Sexuelle Übergriffe wurden begünstigt

Bereits nach einer ersten Reise vor Ort im November 2020 hatte das WHO-Team schwere interne Versäumnisse notiert, die straflose sexuelle Übergriffe begünstigten: So werde nicht kon­trolliert, wer mit WHO-Autos herumfahre und WHO-Kleidung benutze. Einzelpersonen hätten ohne Kontrolle Hilfskräfte eingestellt; die Leitungsebene sei fast ausschließlich männlich gewesen, es gebe keine Verfahren zum Melden von Fehlverhalten.

AP wies später nach, dass der WHO-Leitungsebene schriftliche Beschwerden gegen namentlich genannte Mitarbeiter vorlägen. Gehandelt habe die Weltgesundheitsorganisation nicht. Dies geißelt der neue Bericht nun als „individuelles Fehlverhalten“ hochrangiger Amtsträger. WHO-Verantwortliche hätten bereits ab Anfang Mai 2019 von Vorwürfen sexueller Übergriffe gewusst, weit früher als sie selbst zugaben, und nichts unternommen.

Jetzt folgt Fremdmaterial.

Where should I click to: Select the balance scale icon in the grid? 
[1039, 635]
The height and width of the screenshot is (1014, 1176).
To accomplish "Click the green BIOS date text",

WHO-Generaldirektor Tedros Adhanom Ghebreyesus sagte bei der Präsentation des Berichts, er sei „erschüttert“. Ein „fundamentaler Wandel“ sei bei der WHO nötig, und dafür werde man sich externe Beratung holen. Von den 21 Beschuldigten seien zuletzt vier noch aktive WHO-Angestellte gewesen, und ihre Verträge seien mit sofortiger Wirkung beendet worden, präzisierten seine Mitarbeiter. Aïchatou Mindaoudou, die nigrische Leiterin der Untersuchung, kündigte an, innerhalb von zwei Monaten weitere Vorschläge vorzulegen, einschließlich möglicher Entschädigungen.